Hiromi Goto’nun Yarım Dünya’sı da bol ödül almış; 2009 yılında Brandon, 2010 yılında da Sunburst ödüllerini almış. 2012 yılında ise Yarım Dünya serisinin devam niteliği taşıyan Darkest Light’ı okuyucularla kavuşturmuş. Şahsen bu kitabın da İthaki tarafından basılmasını isterdim, keza Hiromi Goto’nun romanlarında ilk defa bir erkek karakter ana karakter olarak Darkest Light’ta karşımıza çıkıyor. Yarım Dünya’yı okuduktan sonra ikinci bir Yarım Dünya romanı okumak fena olmazdı hani. Darkest Light’ın çevirisini beklemeyeyim, İngilizce olarak da okurum derseniz Amazon’dan epey ucuz bir şekilde satın alabilirsiniz de.
Uzun, uzun, çok uzun zaman önce, daha ölümlüler taş tabletlere ve parşömenlere ölümlü dinlerini yazmaya başlamadan evvel, Üç Alem vardı: Ten Alemi, Ruh Alemi ve Yarım Dünya.

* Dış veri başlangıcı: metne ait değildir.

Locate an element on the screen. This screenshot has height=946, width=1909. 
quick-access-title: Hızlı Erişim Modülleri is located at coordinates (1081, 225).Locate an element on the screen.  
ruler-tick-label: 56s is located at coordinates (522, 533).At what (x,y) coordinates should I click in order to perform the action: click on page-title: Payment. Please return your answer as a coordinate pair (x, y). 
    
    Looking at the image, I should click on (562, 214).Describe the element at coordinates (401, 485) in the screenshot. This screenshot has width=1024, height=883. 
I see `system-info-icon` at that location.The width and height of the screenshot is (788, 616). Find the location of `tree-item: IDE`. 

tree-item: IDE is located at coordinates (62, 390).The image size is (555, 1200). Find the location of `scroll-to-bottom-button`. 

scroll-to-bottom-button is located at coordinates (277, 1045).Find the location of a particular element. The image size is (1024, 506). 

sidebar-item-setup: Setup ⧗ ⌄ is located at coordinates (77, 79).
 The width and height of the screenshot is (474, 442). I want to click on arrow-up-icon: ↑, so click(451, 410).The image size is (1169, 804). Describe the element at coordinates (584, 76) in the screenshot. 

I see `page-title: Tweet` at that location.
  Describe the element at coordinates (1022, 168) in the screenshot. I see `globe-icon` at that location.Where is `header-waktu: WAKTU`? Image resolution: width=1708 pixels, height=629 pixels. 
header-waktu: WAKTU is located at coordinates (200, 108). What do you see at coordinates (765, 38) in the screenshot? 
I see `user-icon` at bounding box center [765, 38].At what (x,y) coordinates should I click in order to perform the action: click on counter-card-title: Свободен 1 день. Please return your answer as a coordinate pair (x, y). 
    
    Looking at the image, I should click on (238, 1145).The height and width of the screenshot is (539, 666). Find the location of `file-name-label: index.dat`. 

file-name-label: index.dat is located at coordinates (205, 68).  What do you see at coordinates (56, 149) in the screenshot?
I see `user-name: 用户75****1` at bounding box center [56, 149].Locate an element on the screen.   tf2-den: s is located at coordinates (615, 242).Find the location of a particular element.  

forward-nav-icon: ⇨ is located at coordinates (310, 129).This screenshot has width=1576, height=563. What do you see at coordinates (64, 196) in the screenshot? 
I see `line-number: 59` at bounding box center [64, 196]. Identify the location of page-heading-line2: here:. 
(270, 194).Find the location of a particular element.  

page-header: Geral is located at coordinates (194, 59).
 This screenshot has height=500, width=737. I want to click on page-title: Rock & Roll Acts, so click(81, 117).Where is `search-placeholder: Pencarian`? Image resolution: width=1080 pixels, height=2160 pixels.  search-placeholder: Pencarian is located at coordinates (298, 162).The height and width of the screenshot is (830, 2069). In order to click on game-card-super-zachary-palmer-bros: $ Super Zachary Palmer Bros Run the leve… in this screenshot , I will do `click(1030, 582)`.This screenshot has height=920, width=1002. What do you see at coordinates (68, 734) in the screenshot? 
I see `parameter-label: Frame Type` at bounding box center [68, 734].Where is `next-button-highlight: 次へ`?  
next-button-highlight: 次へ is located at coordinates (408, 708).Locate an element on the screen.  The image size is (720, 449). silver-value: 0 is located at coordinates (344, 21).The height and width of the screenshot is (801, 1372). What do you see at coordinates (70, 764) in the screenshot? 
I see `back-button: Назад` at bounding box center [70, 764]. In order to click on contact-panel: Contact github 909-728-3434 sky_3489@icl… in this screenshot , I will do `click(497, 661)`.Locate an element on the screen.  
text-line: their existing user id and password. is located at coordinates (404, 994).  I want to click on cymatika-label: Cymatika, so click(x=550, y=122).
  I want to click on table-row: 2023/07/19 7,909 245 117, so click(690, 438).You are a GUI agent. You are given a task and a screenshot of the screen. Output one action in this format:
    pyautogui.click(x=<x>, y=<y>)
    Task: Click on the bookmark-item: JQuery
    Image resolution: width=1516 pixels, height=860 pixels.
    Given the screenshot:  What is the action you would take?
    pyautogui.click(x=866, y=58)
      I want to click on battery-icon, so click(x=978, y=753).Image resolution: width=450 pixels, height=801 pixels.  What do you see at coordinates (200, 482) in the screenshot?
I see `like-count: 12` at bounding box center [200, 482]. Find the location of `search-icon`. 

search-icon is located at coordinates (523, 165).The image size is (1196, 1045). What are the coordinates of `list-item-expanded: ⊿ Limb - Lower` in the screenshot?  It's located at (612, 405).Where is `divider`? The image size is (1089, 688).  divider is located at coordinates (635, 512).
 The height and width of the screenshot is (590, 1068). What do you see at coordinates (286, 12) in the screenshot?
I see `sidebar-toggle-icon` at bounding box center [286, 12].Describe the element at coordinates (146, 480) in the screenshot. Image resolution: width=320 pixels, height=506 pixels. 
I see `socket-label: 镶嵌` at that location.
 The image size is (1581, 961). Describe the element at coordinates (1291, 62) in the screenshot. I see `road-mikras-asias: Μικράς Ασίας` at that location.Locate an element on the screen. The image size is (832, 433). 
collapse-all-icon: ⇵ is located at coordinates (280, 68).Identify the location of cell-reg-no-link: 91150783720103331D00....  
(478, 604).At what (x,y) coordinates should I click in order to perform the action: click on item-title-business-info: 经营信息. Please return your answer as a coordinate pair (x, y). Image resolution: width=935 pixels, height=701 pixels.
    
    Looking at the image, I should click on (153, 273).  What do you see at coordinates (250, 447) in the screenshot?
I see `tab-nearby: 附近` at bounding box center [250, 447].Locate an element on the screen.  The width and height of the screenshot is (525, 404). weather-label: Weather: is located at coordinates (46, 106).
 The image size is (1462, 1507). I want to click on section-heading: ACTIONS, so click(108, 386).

Kitap bizleri yukarıda okuduğunuz bu hoş cümleyle karşılıyor. El yazısı gibi yazılmış olan bu kısmı tıpkı Alemler- 101 dersi gibi düşünebiliriz. Bizlere yazarın alemleri hakkında fikir veriyor. Bu kısmın ciddi düşünülmüş olduğu bir gerçek ancak alemler arasındaki ruh geçişlerinin Budizm’den çok fazla etkilendiğini diyebilirim. En can alıcı nokta da bu alemlerin bir sebepten dolayı artık birbirlerinden kopmuş olmaları ve içinde yaşayanların sonsuz bir döngüye girmeleri oluyor. Hikayemiz de bu noktada başlıyor. Kahramanımız Melanie biraz tombul, derslerinde başarısız, çirkin bir kız çocuğu. Üstü başı hep yamalı kıyafetlerle dolu. Bazen eve yemek götürmek için çöpleri dahi karıştırdığı oluyor. Melanie’nin bu acı dolu hayatındaki tek desteğiyse çok hasta ve hiçbir şey için enerjisi kalmamış annesi. Babasını hiç tanımamış olan Melanie bu küçük yaşta hem annesiyle hem de birçok zorluklarla uğraşıyor.
Melanie’nin bu zorlu hayatı bir gün okuldan döndüğünde evde annesini görmemesi ile daha da zorlaşır. Evde saatlerce hasta annesini panik içinde beklerken birden telefon çalar ve telefonun ucunda garip, yapışkan bir ses tonuyla Bay Tutkal bulunmaktadır.